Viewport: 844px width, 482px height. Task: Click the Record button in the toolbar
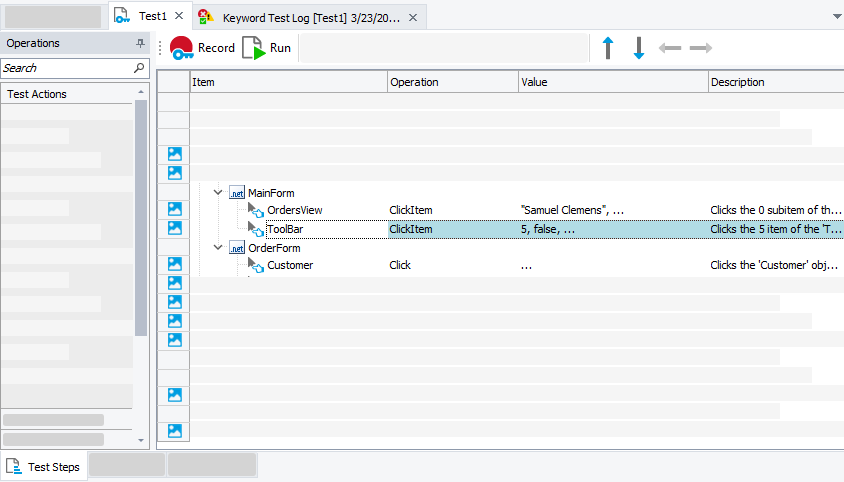(202, 48)
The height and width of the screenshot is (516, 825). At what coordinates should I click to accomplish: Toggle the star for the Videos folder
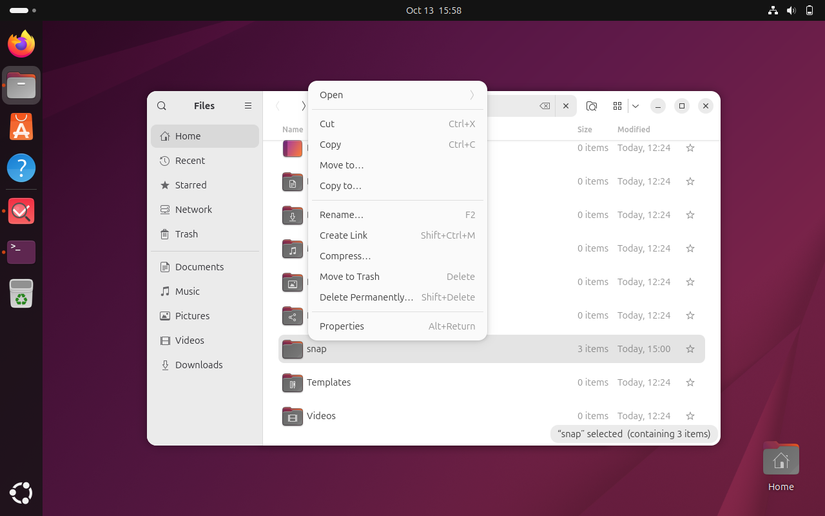point(690,416)
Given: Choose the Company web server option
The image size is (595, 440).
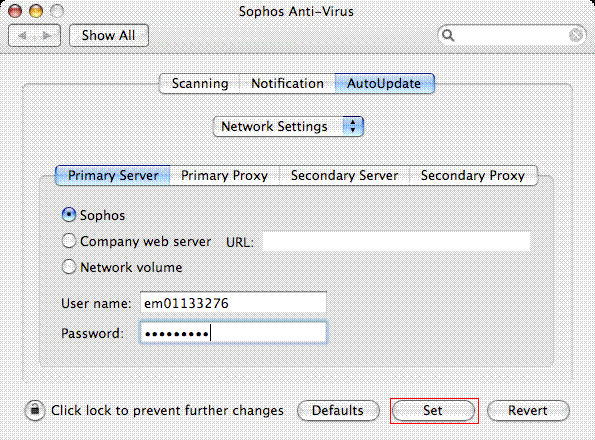Looking at the screenshot, I should pos(69,241).
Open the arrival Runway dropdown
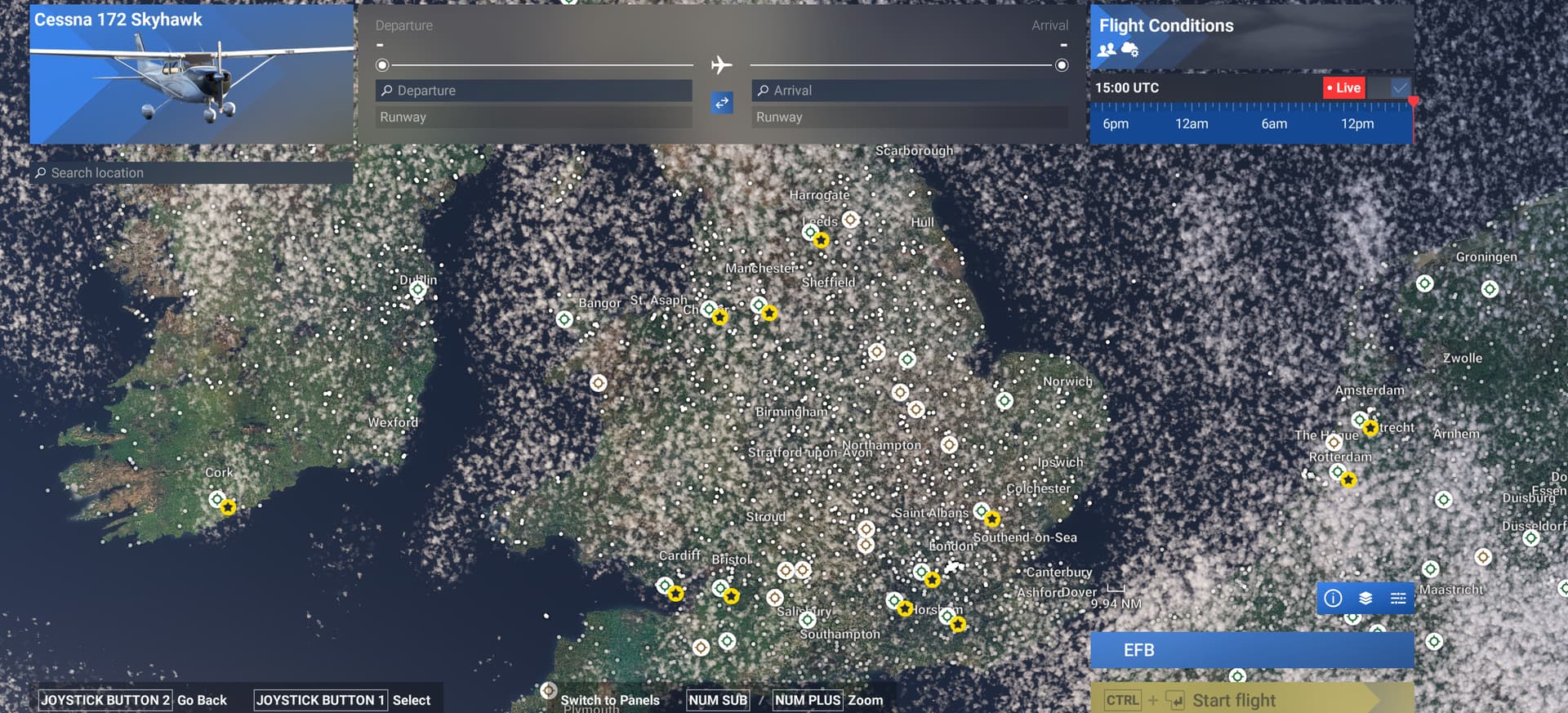1568x713 pixels. [910, 118]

• [WHAT IS REQUIRED] Beginning with the line in which "The image size is (595, 440)." appears, repeat exactly each line down to the close of the material, leaving every picture out.

• [TASK ANSWER]
The image size is (595, 440).
Looking at the screenshot, I should pos(69,241).
Open the arrival Runway dropdown
1568x713 pixels. [910, 118]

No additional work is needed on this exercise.